:: Dataset records ::

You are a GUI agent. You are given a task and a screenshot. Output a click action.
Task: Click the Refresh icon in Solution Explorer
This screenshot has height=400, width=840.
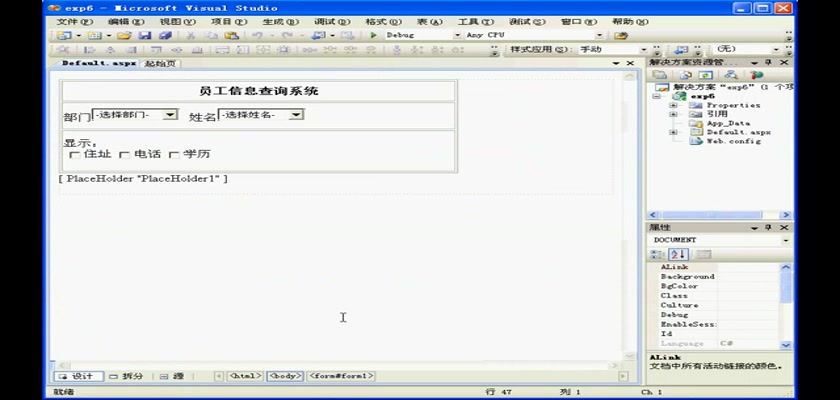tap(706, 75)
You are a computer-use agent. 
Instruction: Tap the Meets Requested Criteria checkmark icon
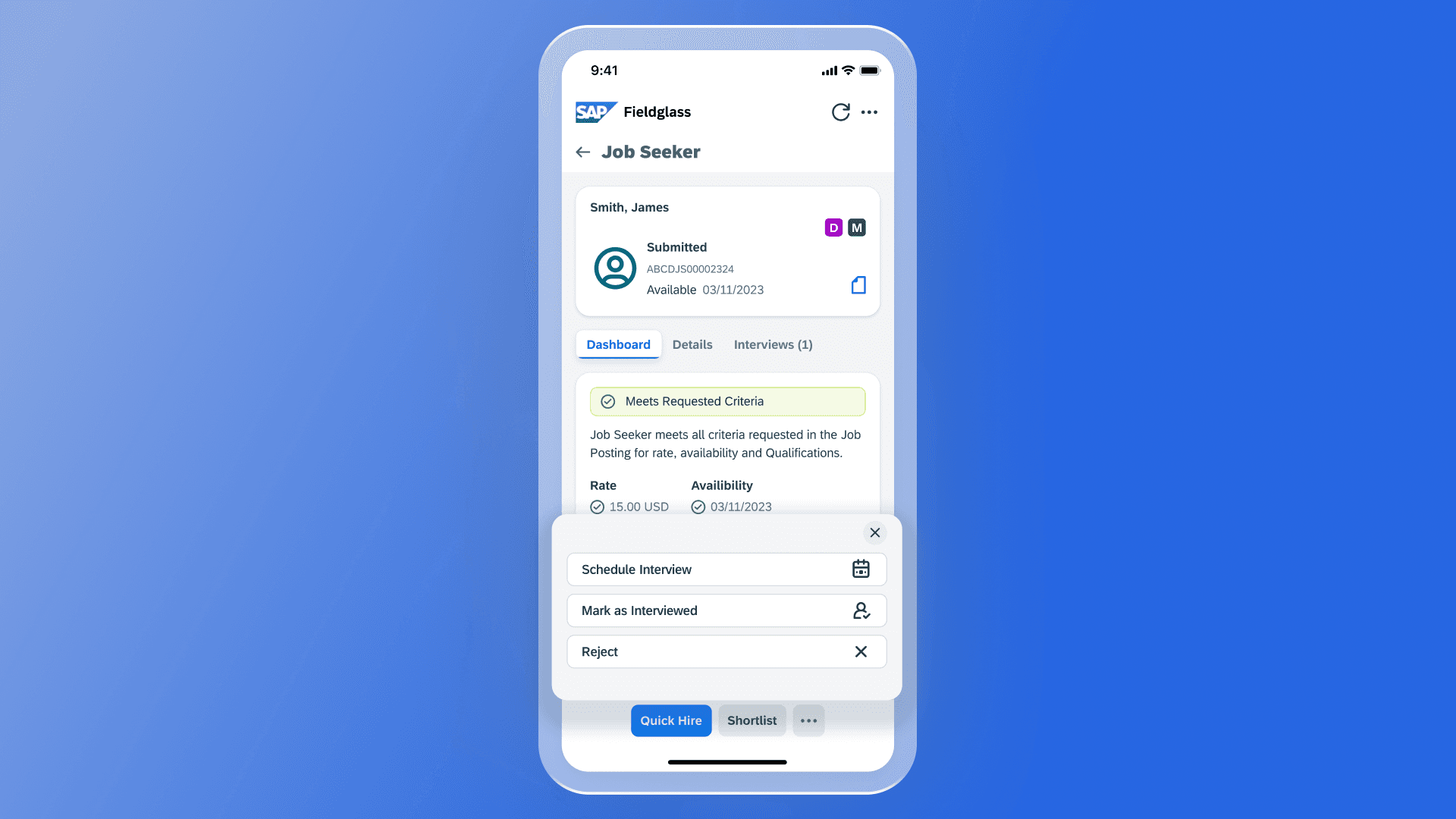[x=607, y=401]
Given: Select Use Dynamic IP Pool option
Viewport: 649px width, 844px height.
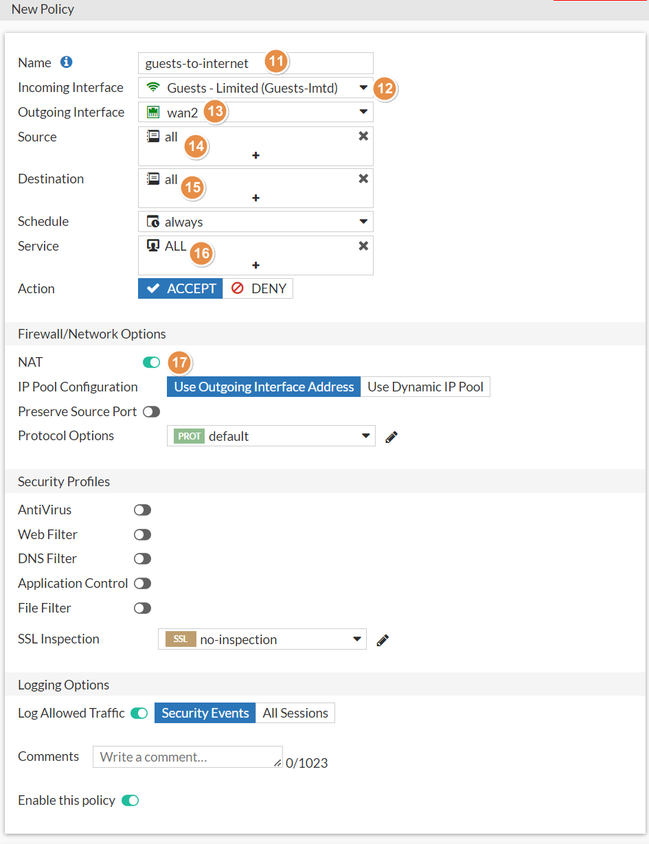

:::

### What to work on
Restate the data exactly, though only from the line that contains "You are a computer-use agent." through its last line, both ends included and with the pictures left out.

### Written solution
You are a computer-use agent. 
Instruction: Tap the Meets Requested Criteria checkmark icon
[x=607, y=401]
Given: Select Use Dynamic IP Pool option
Viewport: 649px width, 844px height.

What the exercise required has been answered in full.